**** DATA IN THIS EXERCISE ****

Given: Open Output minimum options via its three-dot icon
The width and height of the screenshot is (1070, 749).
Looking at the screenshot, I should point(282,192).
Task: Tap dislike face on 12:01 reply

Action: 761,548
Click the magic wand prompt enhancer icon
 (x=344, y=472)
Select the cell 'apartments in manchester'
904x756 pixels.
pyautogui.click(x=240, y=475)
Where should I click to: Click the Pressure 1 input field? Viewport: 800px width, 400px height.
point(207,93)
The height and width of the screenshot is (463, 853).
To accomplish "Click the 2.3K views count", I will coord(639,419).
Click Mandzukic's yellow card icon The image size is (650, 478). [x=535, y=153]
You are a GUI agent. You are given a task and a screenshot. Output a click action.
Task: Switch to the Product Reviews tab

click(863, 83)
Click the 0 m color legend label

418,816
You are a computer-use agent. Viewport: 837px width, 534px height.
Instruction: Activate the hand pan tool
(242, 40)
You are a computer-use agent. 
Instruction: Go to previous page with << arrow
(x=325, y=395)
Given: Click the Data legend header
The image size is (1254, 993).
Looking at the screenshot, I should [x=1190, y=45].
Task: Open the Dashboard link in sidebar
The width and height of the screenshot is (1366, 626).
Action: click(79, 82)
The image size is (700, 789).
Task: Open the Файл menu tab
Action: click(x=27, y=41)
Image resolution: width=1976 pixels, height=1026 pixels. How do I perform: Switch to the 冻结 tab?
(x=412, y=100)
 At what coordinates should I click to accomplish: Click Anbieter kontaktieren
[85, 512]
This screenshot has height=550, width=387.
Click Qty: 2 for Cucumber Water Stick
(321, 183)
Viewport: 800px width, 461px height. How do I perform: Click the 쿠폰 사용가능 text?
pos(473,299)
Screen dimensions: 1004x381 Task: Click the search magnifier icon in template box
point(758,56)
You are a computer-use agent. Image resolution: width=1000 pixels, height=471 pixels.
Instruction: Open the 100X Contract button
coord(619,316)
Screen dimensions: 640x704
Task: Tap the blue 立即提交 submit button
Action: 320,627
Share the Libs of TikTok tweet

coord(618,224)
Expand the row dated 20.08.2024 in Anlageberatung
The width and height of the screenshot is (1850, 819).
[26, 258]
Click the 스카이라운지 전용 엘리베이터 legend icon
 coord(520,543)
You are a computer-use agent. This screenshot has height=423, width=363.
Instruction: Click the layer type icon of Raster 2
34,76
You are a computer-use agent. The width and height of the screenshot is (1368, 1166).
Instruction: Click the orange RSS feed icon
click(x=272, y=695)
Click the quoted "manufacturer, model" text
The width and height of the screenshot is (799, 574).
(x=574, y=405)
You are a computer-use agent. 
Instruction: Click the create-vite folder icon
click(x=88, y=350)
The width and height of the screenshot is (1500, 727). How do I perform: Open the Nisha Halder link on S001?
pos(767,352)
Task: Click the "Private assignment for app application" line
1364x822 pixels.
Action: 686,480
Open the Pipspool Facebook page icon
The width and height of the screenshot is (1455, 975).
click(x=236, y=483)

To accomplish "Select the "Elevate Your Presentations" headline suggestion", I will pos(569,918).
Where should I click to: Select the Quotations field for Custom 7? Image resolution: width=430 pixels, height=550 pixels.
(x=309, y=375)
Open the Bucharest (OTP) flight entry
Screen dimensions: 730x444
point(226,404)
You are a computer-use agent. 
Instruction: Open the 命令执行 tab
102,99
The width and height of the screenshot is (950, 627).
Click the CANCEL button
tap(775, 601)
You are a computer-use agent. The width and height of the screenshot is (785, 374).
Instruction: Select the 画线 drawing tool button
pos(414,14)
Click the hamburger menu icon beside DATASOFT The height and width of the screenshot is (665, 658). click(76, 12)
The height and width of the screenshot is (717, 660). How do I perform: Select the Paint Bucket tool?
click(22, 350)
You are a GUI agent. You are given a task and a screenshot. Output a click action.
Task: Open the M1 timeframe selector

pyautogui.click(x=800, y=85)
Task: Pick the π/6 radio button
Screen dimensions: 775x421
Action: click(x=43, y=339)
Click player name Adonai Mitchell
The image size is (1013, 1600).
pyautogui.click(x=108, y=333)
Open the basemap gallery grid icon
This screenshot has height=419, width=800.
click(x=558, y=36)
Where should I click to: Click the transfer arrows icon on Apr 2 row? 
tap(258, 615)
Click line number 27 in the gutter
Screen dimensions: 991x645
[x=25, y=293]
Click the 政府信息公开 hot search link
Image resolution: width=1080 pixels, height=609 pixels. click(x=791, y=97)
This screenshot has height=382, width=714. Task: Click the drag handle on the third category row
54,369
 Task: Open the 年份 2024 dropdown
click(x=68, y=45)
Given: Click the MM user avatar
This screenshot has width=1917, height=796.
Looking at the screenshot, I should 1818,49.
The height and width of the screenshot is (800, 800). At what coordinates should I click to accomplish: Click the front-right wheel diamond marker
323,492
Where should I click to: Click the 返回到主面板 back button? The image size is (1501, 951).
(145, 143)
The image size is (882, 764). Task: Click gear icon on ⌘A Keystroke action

****

:: INSTRUCTIONS TO FOLLOW ::
Please copy only these lines, exactly: the first line of the records through the line containing "Task: Open the Dashboard link in sidebar", ends included.

:: REPLY TO THE TASK ::
Given: Open Output minimum options via its three-dot icon
The width and height of the screenshot is (1070, 749).
Looking at the screenshot, I should point(282,192).
Task: Tap dislike face on 12:01 reply

Action: 761,548
Click the magic wand prompt enhancer icon
 (x=344, y=472)
Select the cell 'apartments in manchester'
904x756 pixels.
pyautogui.click(x=240, y=475)
Where should I click to: Click the Pressure 1 input field? Viewport: 800px width, 400px height.
point(207,93)
The height and width of the screenshot is (463, 853).
To accomplish "Click the 2.3K views count", I will coord(639,419).
Click Mandzukic's yellow card icon The image size is (650, 478). [x=535, y=153]
You are a GUI agent. You are given a task and a screenshot. Output a click action.
Task: Switch to the Product Reviews tab

click(863, 83)
Click the 0 m color legend label

418,816
You are a computer-use agent. Viewport: 837px width, 534px height.
Instruction: Activate the hand pan tool
(242, 40)
You are a computer-use agent. 
Instruction: Go to previous page with << arrow
(x=325, y=395)
Given: Click the Data legend header
The image size is (1254, 993).
Looking at the screenshot, I should [x=1190, y=45].
Task: Open the Dashboard link in sidebar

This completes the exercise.